Tuesday, October 27, 2020

Russia's Failure to Become a Democracy Reflects Seven Major Mistakes by Democrats, Yakovenko Says

Paul Goble

            Staunton, October 25 – Many people effectively excuse the Russian state from becoming a democracy suggesting, falsely, that the Russian people are incapable of living under such a system; but the real reason Russia has not yet made the democratic transition lies in seven major mistakes those who want democracy have made, Igor Yakovenko says.

            First, they have fallen into the trap of focusing more on their leaders than on institutions which encourage dialogue between temporary heads of their groups and the members of their groups, thus replicating again and again exactly what those in power have been doing, the Moscow commentator says (kasparov.ru/material.php?id=5F9491D1D9210).

            Second, they have bought into the idea that if the economy is privatized that will inevitably lead to democracy and thus neglected to focus on creating democratic institutions. As a result, “the Russian communist empire has been transformed into the Russian fascist empire.”

            Third, Russian democrats have remained Moscow-centric, something that has rendered them incapable of fighting the imperial nature of the Putin state and in fact provides it with a certain unintended protection.

            Fourth, those favoring democracy have often chosen quick and simple decisions without reflecting on their long-term consequences. This avoids “the complex political work” which democracies require but almost inevitably leads to authoritarianism.

            Fifth, the participants and even leaders of nominally pro-democracy movements appear and then disappear, failing to put in the longer-term effort that the transition from authoritarianism to democracy requires in every case.

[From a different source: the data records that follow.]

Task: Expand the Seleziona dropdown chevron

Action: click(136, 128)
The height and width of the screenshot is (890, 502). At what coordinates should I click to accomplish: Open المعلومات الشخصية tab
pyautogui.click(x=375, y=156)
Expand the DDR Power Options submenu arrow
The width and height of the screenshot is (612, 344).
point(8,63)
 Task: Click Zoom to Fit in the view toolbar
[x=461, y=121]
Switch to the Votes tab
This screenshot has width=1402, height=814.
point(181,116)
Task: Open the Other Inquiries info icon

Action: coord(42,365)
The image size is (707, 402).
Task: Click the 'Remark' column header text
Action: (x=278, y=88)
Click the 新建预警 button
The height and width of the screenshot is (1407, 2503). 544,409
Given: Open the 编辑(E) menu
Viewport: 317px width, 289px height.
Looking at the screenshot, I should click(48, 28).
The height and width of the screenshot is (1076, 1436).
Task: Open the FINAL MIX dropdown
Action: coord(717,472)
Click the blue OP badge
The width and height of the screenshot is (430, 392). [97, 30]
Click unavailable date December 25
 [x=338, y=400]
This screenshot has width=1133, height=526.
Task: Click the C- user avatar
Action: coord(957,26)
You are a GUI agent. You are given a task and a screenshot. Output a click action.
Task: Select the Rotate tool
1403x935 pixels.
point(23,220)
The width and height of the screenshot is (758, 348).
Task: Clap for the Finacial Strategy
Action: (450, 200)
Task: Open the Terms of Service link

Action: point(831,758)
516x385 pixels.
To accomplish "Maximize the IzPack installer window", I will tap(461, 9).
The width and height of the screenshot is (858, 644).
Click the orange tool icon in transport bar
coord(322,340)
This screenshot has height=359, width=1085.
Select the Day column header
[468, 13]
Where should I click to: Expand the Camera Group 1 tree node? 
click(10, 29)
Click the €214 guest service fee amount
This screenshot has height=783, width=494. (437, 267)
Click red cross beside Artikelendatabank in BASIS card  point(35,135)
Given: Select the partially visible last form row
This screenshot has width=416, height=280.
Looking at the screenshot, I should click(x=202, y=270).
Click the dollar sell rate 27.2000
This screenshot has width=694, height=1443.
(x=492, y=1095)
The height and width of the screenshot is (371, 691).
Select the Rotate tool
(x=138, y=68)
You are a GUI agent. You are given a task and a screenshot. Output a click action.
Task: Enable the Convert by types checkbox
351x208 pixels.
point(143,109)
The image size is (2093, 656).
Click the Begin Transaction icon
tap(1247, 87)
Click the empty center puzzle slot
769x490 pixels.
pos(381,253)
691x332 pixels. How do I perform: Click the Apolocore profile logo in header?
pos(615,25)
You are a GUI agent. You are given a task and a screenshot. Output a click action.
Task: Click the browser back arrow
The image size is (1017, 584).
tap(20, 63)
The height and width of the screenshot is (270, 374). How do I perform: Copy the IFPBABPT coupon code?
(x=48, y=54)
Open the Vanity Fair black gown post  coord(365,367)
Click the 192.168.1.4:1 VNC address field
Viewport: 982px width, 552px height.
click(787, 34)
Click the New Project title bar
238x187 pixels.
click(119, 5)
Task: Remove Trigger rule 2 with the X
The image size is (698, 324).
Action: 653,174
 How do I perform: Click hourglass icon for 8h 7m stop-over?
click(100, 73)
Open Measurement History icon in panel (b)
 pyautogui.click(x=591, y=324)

            Sixth, the pro-democracy groups are distinguished by the absence of democracy within their ranks.  And seventh, “the low prestige of party activity leads to the exodus of the more active and ambitious politicians and activists to the organs of executive power,” thus handing to the opponents of democracy the leaders they need to block democratization.

            Those who want democracy in Russia need to recognize certain realities, Yakovenko says. There are three forms of protest – voting, street protests, and protests after emigration. They must work together with each part assuming responsibility for the collective effort rather than as now at cross purposes.

            Moreover, the leaders of these three groups must be ready for a post-Putin Russia. It will happen suddenly, and only those who have a clear program will have any chance to produce radical change. That will require both a detailed list of goals and a simple slogan Russians can rally around, he continues.

            Unfortunately, at present, those who want to see Russia become a democracy have neither.